Chaire de recherche sur l'étude du jeu

Research Chair on Gambling

Chaire de recherche sur l'étude du jeu

Jennifer Whitson, Ph.D.

Assistant Professor, Departement of Sociology & Legal Studies, University of Waterloo (Canada)

Jennifer R. Whitson is an Assistant Professor in the Department of Sociology & Legal Studies at the University of Waterloo, as well a faculty member at the Stratford campus. She teaches Surveillance Studies, critical game studies, and video game development.  Her work is on the "secret life of software", the people that make it, and how this software shapes our behaviour. She's on the executive council of the Games Institute and is a research advisor for Execution Labs, an investment platform and accelerator for indie game studios in Montreal. Her current research interests include studio studies, social influences on game development processes, gamification, and governance in online domains. You can find her work in a number of edited collections such as The Gameful World, published by MIT Press, in the journals Surveillance & Society, First MondayEconomy & Society, and FibreCulture, and on her website.

Abstract
Why do we find gamification so compelling?  What are the links between gamification and gambling?  And what is the role of risk management in ‘addictive’ design?

The key to answering each of these questions lies in the quantification of our everyday experiences, the instrumentalization of pleasure and play via surveillance, and the new role of play in governing users.

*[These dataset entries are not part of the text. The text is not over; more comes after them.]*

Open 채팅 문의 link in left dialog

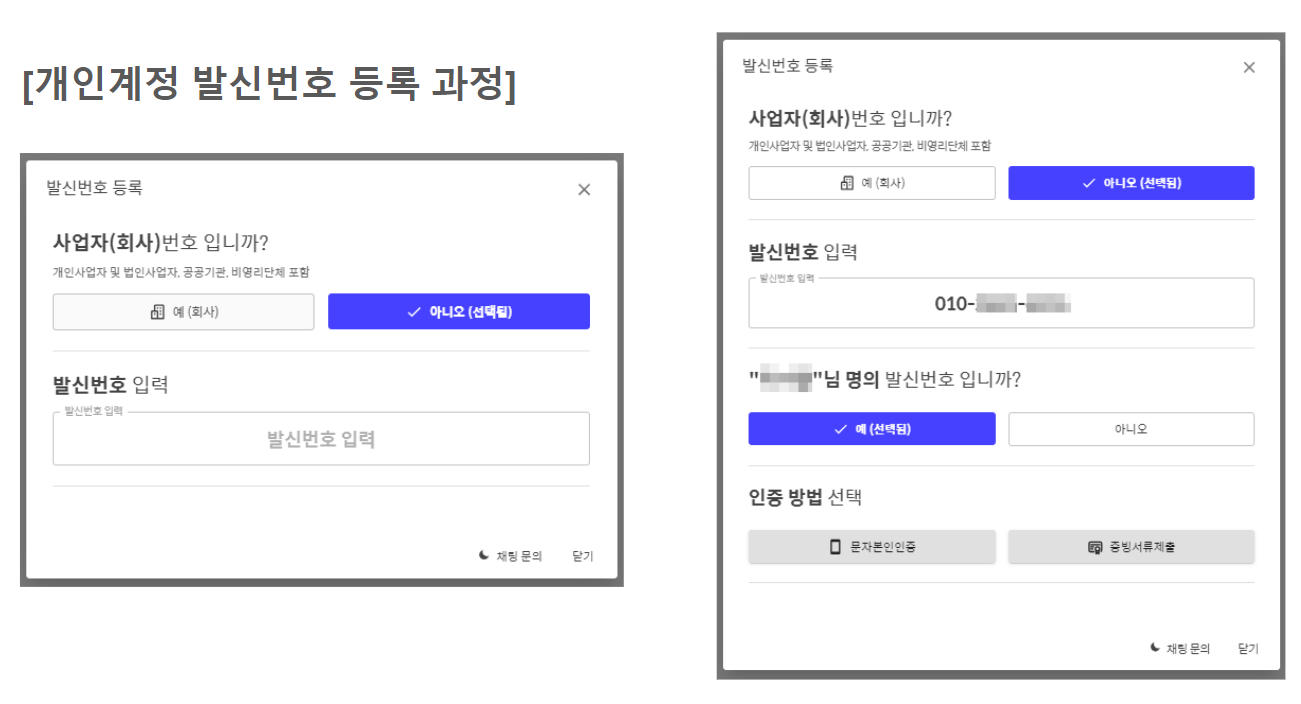519,556
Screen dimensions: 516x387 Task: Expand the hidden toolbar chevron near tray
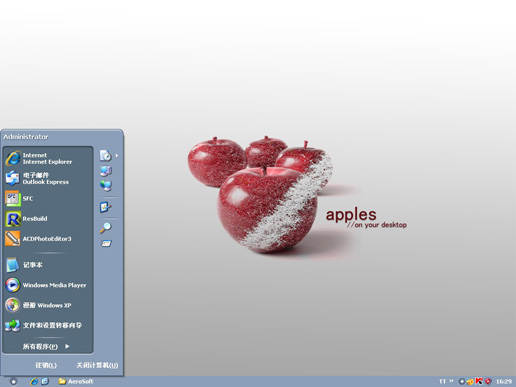click(x=452, y=381)
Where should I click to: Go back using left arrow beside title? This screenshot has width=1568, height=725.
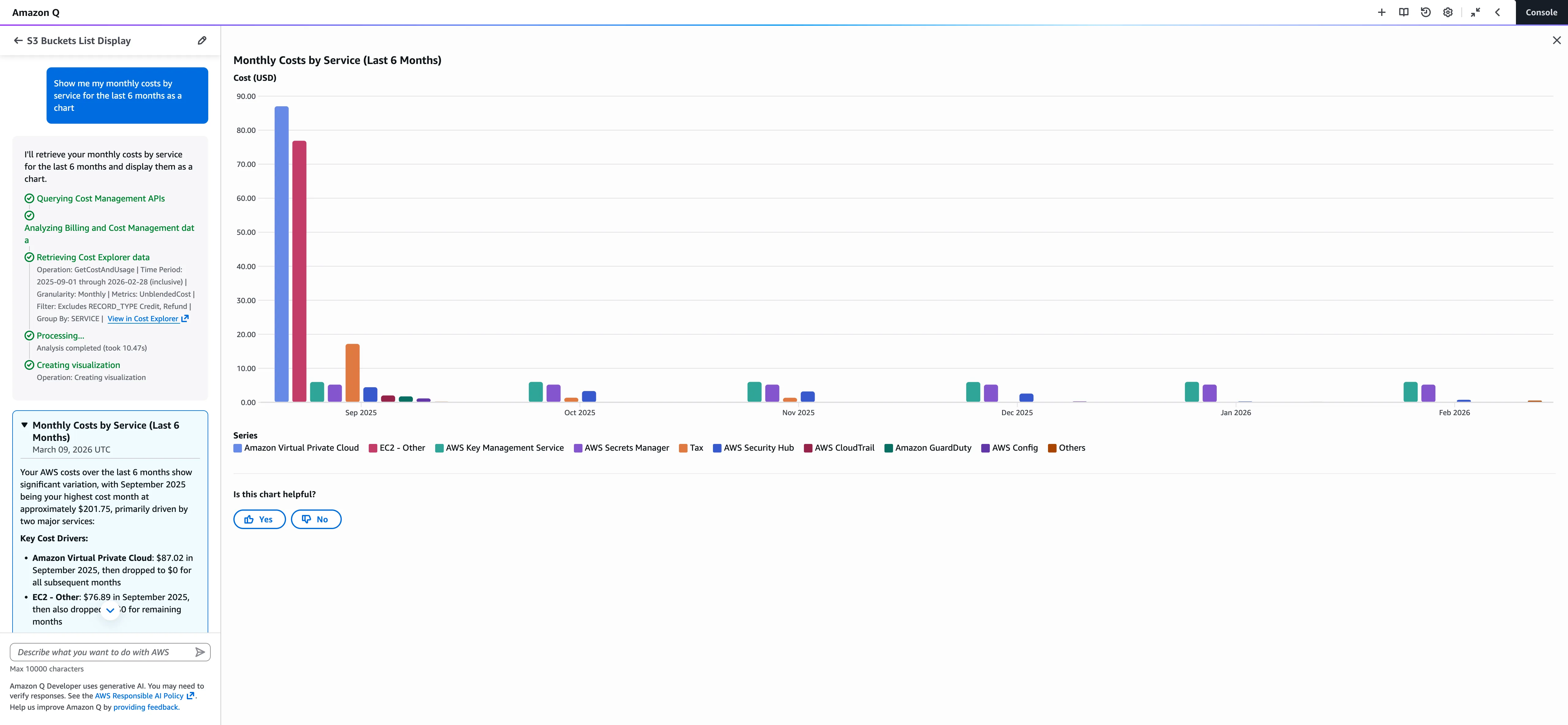(x=18, y=41)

This talk draws linkages between the design of gambling machines and the current popularity of gamified health applications. At their heart, these successful gamification practices are reliant on encouraging playful subjectivities so that users voluntarily expose their personal information, which is then used to drive behavioural change (e.g. weight loss, social inclusion, workplace productivity, educational achievement, 'good' citizenship). First, I link the effectiveness of gamification to the quantification of everyday life. I then explain how the quantification in gamification is different from the quantification in both analog spaces and digital non-game spaces. Specifically, I draw from governmentality studies to show how quantification is leveraged in terms of surveillance. I then link trends in gamification to the design and deployment of gambling applications, and discuss the way both compel “addictive” practices that are paradoxically centred upon risk management and self-control.